Les travaux de recherche de l'équipe "Microenvironnement, signalisation et cancer" publiés dans la revue Nature Communications

Équipe de chercheurs

Grâce à la mise en lumière d'une protéine impliquée dans le processus métastatique du mélanome, l'équipe de recherche "Microenvironnement, signalisation et cancer" du C3M (centre méditerranéen de médecine moléculaire) dirigée par Sophie Tartare-Deckert, directeur de recherche Inserm, vient de voir ses travaux de recherche publiés dans la prestigieuse revue Nature Communications.

 

L'aspect le plus dangereux d'un cancer en développement est qu'il peut acquérir la capacité de sortir du tissu où il s'est initialement formé (tumeur primaire), se disséminer et atteindre d'autres organes pour y développer de nouvelles tumeurs appelées métastases. Les métastases sont responsables d'environ 90% des décès causés par le cancer.

La dissémination métastatique implique une série d'événements biologiques dans lesquels la cellule cancéreuse s'enfuit de la tumeur primaire, pénètre dans la circulation sanguine et la quitte pour former à distance des métastases dans de nouveaux organes. La sortie de la cellule cancéreuse à travers la paroi des vaisseaux sanguins est une étape critique de ce processus qui nécessite une communication étroite entre des facteurs sécrétés par la cellule tumorale et les cellules endothéliales tapissant la paroi interne des vaisseaux.

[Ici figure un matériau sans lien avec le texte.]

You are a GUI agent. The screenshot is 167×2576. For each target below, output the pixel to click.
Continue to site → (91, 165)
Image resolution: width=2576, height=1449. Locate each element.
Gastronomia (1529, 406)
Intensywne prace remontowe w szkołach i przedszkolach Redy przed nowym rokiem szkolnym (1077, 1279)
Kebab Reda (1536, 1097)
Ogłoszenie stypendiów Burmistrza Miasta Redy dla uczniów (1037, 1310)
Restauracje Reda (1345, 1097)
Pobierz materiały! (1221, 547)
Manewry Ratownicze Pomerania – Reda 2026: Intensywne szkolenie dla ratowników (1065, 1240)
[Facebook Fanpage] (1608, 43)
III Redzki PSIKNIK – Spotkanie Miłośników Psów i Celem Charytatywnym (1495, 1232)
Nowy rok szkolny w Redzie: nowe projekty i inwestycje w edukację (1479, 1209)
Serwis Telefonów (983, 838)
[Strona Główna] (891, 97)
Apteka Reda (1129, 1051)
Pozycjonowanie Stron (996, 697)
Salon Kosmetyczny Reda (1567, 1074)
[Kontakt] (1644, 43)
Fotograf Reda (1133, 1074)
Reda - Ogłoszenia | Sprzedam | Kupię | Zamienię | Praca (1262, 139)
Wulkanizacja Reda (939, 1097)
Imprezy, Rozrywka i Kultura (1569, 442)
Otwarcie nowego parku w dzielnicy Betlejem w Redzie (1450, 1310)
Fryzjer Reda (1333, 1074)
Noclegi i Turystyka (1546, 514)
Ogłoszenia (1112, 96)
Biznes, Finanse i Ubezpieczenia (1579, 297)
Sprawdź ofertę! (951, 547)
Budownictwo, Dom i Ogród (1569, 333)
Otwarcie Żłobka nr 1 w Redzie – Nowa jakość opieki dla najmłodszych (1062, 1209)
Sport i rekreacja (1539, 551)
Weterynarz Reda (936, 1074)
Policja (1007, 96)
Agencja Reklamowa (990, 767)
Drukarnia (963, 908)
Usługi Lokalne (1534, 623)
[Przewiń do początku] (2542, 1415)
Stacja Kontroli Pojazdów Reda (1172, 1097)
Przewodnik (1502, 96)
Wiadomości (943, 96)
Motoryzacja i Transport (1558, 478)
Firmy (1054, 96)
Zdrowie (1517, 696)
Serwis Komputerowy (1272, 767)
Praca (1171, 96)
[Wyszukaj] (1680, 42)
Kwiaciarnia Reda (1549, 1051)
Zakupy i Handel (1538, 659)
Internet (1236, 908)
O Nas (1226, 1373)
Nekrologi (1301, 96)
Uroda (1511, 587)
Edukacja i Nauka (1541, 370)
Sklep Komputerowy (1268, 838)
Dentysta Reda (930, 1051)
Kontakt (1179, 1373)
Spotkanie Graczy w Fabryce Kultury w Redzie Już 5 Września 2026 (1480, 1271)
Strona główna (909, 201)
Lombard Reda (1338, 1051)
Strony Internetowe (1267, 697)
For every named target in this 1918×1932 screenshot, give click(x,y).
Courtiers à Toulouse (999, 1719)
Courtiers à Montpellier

Les travaux de recherche de l'équipe "Micro-environnement, signalisation et cancer" ont mis en lumière un nouvel acteur impliqué dans le processus métastatique : la protéine SPARC. Cette dernière est une protéine abondamment produite et sécrétée par les cellules de cancers agressifs comme le mélanome, le cancer de la peau le plus dangereux de part son fort potentiel métastatique et sa résistance aux traitements anticancéreux. L'équipe de Sophie Tartere-Deckert a découvert le rôle de SPARC dans le passage des cellules de mélanome du sang vers les organes en provoquant l'ouverture des jonctions endothéliales vasculaires ce qui facilite la traversée des cellules cancéreuses et la formation de métastases au niveau du poumon.

Cette découverte va permettre de développer de nouvelles stratégies à base de biomédicaments capables de bloquer cette fonction tumorale de SPARC et ainsi améliorer l'arsenal thérapeutique contre ce cancer métastatique dévastateur.

Ce travail de recherche s'est fait en collaboration entre l'équipe "Microenvironnement, signalisation et cancer" du C3M, le centre de recherche contre le cancer de Marseille (équipe du Pr JP Borg), le service de dermatologie du CHU de Nice (Pr JP Lacour) et le laboratoire central d'anatomie et de cytologie pathologique (Dr Ambrosetti et Pr JF Michiels).